### Task prompt
In the records below, begin at the line containing "Close the Cupom Fiscal Item window" and end at the line containing "Task: Click the 문의 headset icon in top bar"; quote every line in that span exactly, including both boundary lines, and no others.

(Stored data)

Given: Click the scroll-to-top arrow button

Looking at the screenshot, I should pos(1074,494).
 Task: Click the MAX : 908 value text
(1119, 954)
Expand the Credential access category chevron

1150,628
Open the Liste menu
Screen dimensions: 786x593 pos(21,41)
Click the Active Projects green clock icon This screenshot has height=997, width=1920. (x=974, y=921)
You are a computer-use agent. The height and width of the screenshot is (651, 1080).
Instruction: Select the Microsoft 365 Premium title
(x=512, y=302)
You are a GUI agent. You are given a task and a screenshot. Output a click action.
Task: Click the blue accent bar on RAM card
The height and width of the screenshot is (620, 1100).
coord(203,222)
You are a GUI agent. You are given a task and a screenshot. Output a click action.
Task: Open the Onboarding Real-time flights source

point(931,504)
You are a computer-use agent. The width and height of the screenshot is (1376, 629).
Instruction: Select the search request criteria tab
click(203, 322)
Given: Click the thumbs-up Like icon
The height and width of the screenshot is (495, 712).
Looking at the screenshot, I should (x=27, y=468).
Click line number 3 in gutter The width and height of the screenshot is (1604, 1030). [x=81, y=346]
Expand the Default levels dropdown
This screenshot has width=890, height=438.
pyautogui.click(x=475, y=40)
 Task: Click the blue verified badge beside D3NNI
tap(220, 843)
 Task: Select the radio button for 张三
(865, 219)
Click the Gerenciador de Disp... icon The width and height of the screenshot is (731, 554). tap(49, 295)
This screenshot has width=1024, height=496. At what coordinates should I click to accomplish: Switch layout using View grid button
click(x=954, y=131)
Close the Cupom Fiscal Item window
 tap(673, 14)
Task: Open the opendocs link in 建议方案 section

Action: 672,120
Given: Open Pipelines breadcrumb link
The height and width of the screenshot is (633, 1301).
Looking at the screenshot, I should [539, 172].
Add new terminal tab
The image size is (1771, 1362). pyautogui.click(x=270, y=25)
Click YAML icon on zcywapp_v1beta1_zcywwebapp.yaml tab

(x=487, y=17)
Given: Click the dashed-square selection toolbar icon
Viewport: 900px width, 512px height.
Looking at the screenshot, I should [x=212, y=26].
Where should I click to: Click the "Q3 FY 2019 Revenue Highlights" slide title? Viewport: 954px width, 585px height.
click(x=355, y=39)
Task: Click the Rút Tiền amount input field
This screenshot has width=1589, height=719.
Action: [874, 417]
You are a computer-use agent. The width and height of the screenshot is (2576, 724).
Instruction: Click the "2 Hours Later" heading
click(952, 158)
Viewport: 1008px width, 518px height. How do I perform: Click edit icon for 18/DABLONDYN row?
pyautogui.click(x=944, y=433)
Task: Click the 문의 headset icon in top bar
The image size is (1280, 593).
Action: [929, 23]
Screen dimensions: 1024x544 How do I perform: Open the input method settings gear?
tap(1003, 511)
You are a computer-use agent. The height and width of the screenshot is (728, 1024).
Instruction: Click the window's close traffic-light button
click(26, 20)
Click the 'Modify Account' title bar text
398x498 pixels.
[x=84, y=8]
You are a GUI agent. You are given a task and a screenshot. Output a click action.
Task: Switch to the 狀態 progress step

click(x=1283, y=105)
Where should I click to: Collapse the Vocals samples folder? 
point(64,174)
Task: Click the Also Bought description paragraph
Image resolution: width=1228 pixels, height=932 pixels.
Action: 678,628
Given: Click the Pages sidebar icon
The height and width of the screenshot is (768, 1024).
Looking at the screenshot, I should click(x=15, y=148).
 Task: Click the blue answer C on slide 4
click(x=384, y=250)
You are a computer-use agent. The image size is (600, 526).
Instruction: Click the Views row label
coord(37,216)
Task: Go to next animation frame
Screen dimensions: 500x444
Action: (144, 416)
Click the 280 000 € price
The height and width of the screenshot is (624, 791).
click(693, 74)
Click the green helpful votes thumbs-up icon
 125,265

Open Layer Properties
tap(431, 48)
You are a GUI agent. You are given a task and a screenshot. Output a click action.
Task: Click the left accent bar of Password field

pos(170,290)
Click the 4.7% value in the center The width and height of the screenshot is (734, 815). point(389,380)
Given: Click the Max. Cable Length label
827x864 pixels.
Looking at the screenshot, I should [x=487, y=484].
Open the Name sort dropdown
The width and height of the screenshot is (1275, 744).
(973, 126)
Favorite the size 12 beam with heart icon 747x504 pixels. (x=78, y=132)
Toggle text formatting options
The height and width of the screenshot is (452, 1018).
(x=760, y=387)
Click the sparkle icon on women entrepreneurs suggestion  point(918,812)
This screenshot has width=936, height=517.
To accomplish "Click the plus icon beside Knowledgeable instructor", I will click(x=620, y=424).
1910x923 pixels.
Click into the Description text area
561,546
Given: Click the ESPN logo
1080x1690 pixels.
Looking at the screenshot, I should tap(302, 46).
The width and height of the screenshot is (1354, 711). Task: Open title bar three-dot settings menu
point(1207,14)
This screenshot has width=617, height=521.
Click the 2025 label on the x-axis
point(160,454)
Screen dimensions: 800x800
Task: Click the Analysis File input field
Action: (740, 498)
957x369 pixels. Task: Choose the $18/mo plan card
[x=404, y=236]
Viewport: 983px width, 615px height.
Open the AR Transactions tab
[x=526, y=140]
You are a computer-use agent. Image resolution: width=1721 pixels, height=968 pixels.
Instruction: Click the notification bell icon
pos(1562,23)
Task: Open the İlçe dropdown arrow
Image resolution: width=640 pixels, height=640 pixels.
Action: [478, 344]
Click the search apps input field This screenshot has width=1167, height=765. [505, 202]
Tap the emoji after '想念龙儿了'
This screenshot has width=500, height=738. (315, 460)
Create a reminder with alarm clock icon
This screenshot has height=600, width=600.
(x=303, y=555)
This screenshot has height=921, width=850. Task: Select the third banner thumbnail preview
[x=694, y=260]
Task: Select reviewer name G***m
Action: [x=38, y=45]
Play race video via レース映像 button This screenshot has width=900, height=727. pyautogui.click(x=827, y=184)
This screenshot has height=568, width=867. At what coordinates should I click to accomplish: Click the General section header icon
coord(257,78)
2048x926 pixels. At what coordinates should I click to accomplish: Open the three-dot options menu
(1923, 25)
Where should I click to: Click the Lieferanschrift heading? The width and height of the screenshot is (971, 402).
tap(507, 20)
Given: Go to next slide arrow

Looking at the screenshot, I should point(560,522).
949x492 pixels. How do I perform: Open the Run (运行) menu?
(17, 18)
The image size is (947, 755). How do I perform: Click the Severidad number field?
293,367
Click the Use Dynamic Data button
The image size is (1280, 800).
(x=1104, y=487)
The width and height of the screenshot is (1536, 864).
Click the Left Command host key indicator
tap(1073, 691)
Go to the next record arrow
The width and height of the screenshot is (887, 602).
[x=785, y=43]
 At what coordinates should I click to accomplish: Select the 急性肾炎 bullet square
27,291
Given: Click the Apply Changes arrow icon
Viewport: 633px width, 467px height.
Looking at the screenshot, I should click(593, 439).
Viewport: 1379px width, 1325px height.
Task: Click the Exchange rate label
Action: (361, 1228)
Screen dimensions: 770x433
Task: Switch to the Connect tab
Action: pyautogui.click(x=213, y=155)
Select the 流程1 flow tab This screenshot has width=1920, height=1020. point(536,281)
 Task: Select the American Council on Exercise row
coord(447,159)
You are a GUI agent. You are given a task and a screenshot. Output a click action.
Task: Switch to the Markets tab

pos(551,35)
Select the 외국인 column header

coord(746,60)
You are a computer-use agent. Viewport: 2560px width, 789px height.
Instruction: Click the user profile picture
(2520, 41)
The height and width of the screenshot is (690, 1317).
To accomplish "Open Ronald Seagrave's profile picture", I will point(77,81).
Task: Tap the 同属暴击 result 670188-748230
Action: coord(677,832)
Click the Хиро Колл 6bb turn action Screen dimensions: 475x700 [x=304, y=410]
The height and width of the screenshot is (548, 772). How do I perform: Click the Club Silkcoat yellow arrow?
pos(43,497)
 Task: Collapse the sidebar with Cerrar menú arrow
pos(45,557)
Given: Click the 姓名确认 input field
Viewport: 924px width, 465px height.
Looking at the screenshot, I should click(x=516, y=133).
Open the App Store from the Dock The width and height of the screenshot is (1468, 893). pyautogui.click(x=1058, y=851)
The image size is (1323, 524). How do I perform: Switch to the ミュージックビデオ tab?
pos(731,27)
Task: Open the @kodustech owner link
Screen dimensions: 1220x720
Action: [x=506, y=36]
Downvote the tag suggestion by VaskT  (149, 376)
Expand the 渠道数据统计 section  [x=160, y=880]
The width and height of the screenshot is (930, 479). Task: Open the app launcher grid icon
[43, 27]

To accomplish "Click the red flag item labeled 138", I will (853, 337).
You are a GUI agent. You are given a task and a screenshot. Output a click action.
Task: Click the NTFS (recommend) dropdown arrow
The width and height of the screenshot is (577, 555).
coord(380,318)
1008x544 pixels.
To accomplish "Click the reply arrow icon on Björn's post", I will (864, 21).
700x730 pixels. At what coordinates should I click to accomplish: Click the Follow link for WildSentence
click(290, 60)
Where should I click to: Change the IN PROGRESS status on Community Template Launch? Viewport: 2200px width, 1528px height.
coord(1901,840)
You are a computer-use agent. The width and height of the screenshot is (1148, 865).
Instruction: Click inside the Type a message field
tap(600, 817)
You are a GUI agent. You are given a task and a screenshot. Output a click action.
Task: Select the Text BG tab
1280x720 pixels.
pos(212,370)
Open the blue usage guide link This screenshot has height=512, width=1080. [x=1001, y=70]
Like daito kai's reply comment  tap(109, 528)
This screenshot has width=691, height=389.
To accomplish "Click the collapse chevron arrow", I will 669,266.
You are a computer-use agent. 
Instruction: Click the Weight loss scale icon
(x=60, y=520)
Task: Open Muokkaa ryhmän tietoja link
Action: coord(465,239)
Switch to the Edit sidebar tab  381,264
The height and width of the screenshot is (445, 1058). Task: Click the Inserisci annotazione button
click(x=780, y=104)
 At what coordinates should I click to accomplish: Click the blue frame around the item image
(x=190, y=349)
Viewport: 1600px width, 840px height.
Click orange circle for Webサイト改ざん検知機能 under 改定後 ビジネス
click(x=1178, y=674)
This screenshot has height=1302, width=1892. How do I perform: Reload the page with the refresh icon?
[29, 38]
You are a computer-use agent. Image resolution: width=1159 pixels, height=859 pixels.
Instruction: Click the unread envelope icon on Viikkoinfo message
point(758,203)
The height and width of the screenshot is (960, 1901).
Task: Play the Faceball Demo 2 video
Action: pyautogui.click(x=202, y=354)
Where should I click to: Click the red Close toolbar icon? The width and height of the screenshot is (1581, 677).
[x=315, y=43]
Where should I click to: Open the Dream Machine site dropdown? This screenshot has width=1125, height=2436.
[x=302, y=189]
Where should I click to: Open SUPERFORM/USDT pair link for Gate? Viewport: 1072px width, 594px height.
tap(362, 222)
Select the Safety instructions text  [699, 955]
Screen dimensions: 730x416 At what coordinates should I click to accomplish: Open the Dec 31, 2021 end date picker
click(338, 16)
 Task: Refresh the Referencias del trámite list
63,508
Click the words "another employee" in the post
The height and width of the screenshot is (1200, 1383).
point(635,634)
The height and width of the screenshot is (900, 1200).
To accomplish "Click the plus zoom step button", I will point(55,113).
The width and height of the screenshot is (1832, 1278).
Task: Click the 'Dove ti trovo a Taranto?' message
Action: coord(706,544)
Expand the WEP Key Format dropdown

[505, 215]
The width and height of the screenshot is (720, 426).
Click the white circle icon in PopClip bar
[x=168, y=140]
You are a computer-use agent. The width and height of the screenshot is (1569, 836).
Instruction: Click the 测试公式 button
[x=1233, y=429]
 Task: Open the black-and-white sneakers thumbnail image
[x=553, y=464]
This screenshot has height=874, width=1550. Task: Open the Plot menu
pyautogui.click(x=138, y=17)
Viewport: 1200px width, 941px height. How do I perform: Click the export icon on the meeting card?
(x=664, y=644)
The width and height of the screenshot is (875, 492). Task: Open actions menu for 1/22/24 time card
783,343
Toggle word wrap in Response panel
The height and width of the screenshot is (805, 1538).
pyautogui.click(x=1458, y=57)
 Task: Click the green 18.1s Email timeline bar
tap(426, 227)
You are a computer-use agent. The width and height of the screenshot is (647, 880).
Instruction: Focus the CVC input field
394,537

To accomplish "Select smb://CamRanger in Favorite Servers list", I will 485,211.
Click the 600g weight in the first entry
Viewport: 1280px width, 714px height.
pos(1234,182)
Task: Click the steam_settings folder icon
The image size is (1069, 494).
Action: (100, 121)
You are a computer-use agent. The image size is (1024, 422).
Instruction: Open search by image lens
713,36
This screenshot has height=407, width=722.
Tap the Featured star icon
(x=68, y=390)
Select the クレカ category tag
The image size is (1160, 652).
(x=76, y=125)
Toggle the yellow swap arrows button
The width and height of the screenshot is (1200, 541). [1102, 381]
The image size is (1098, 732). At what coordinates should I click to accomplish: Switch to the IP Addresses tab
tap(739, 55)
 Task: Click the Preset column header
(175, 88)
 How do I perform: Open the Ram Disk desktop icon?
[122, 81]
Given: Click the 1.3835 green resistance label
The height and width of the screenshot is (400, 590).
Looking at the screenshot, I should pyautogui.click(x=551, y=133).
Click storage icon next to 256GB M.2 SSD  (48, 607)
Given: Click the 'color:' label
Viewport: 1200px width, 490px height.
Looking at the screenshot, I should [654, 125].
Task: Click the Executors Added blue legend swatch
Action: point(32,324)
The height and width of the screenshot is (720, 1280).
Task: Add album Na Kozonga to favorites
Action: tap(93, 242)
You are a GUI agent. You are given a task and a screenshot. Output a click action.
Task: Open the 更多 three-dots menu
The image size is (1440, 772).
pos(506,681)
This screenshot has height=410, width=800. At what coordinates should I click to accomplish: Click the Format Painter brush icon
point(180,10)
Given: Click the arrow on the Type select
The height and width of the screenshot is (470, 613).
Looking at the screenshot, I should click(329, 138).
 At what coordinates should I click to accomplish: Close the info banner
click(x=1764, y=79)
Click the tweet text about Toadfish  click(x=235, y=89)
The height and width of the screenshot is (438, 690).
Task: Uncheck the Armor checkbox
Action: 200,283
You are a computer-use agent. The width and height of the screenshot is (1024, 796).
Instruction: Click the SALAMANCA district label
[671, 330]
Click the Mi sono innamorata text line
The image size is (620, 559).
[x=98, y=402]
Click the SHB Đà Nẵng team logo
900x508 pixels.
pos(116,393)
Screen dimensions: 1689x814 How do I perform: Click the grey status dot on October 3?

### Exercise answer
Close the Cupom Fiscal Item window
 tap(673, 14)
Task: Open the opendocs link in 建议方案 section

Action: 672,120
Given: Open Pipelines breadcrumb link
The height and width of the screenshot is (633, 1301).
Looking at the screenshot, I should [539, 172].
Add new terminal tab
The image size is (1771, 1362). pyautogui.click(x=270, y=25)
Click YAML icon on zcywapp_v1beta1_zcywwebapp.yaml tab

(x=487, y=17)
Given: Click the dashed-square selection toolbar icon
Viewport: 900px width, 512px height.
Looking at the screenshot, I should [x=212, y=26].
Where should I click to: Click the "Q3 FY 2019 Revenue Highlights" slide title? Viewport: 954px width, 585px height.
click(x=355, y=39)
Task: Click the Rút Tiền amount input field
This screenshot has width=1589, height=719.
Action: [874, 417]
You are a computer-use agent. The width and height of the screenshot is (2576, 724).
Instruction: Click the "2 Hours Later" heading
click(952, 158)
Viewport: 1008px width, 518px height. How do I perform: Click edit icon for 18/DABLONDYN row?
pyautogui.click(x=944, y=433)
Task: Click the 문의 headset icon in top bar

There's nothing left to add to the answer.